#### Your goal
Search the listing below for the word "Given" and return each line that contains it.

#### Supplied records
----

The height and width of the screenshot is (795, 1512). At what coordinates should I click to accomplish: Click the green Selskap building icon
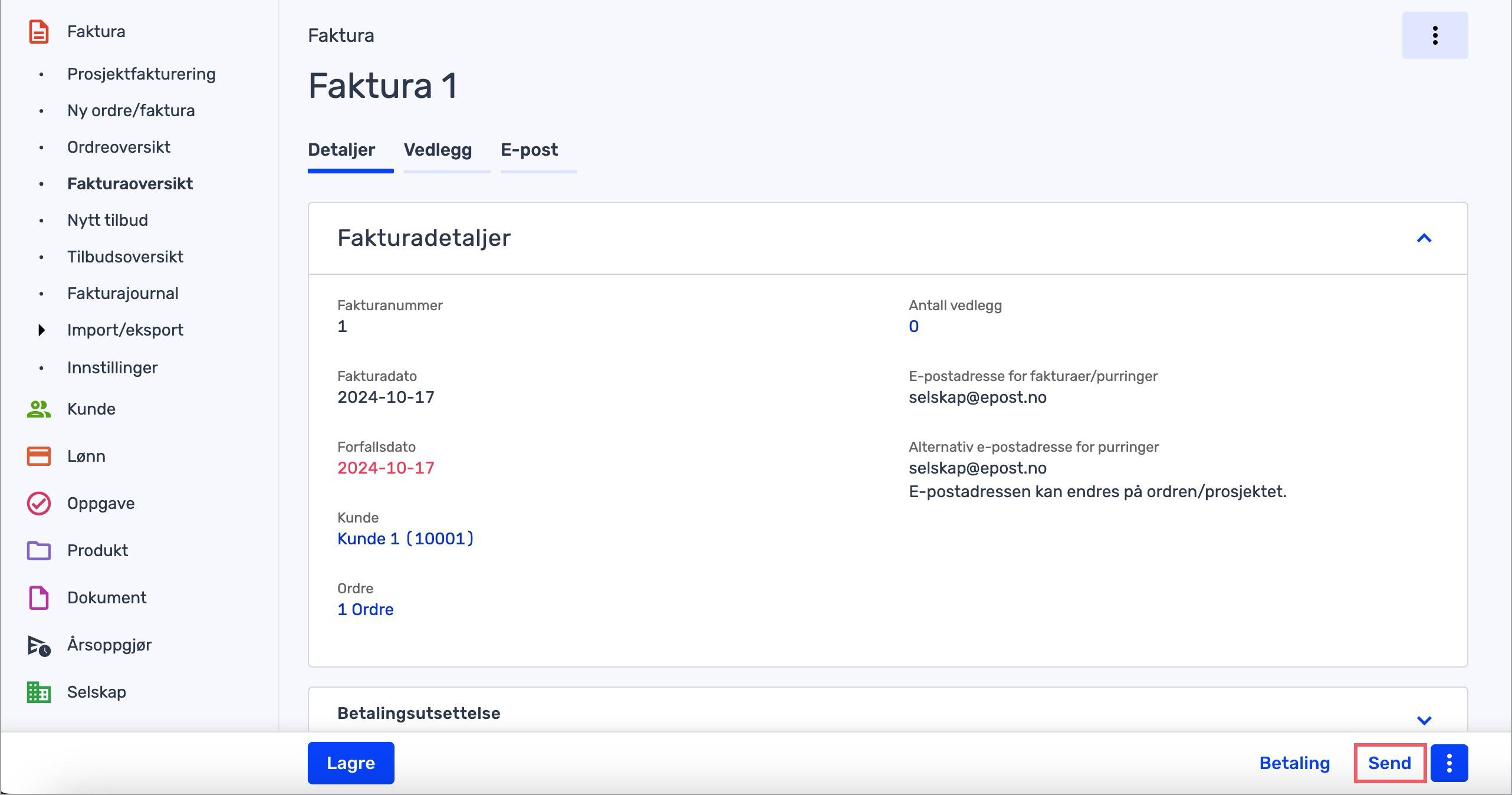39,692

----

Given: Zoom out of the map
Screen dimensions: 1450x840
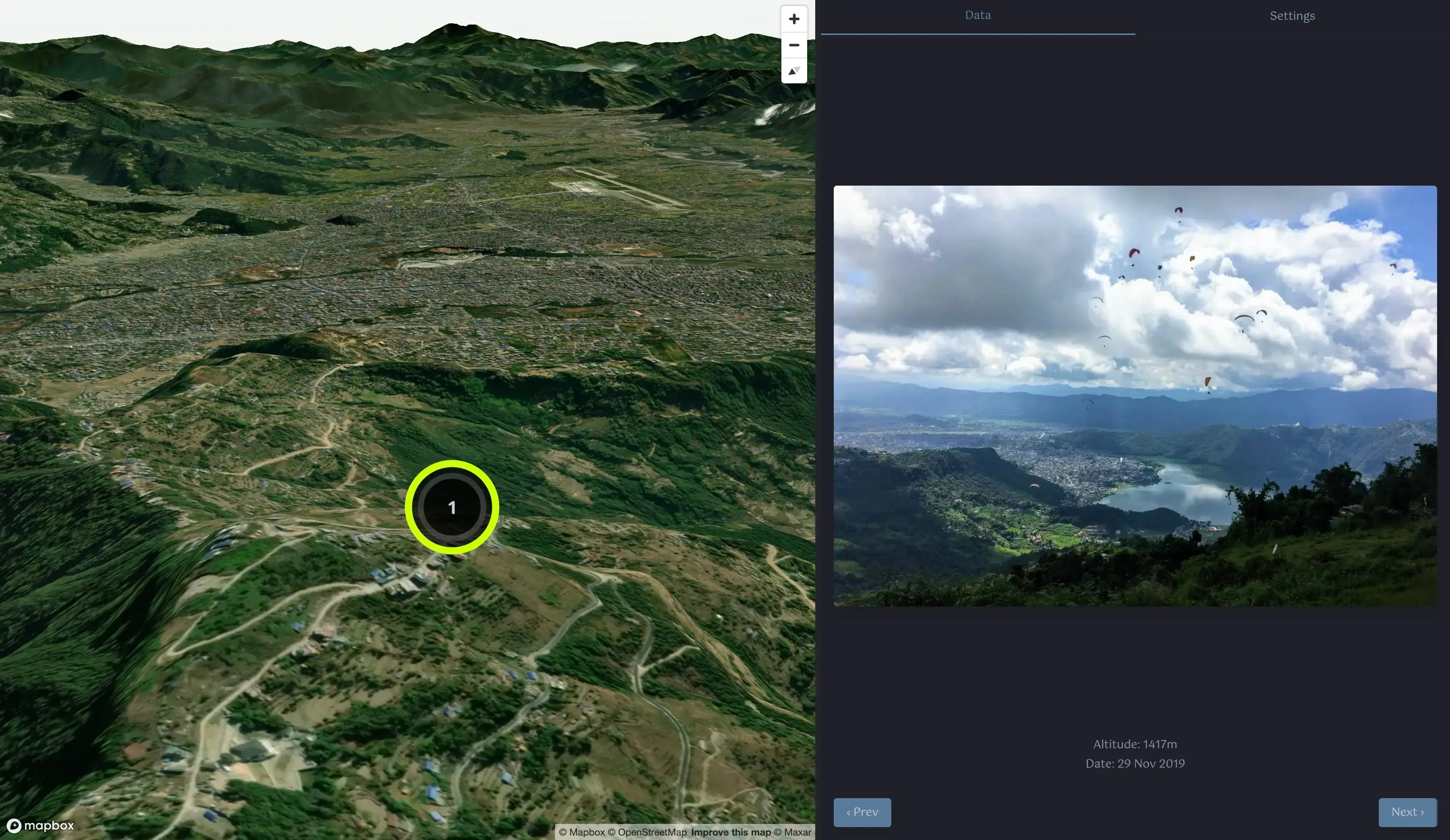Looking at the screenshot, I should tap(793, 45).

----

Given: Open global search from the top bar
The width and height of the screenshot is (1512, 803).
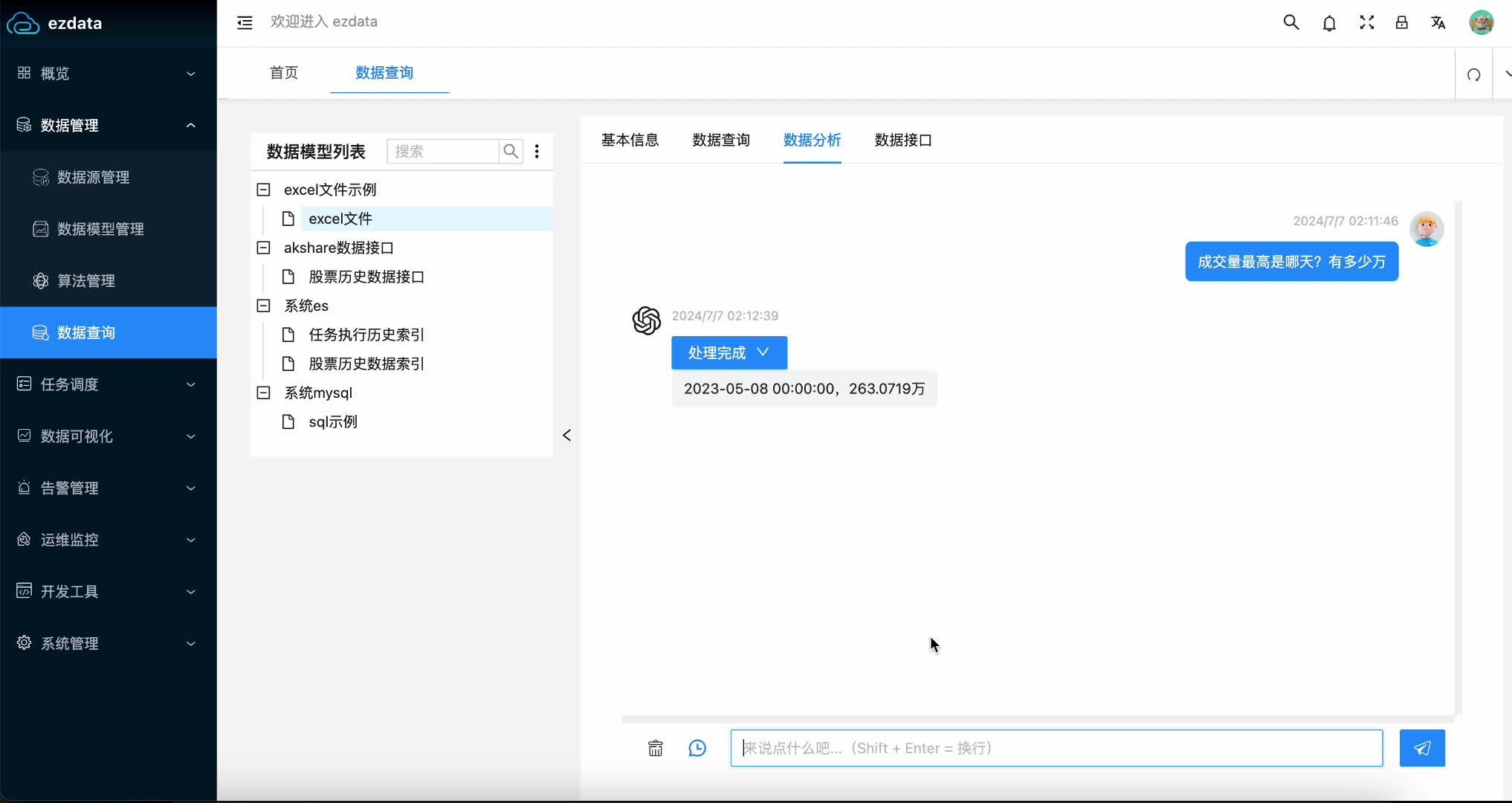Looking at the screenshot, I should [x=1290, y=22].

----

#### Expected answer
Given: Zoom out of the map
Given: Open global search from the top bar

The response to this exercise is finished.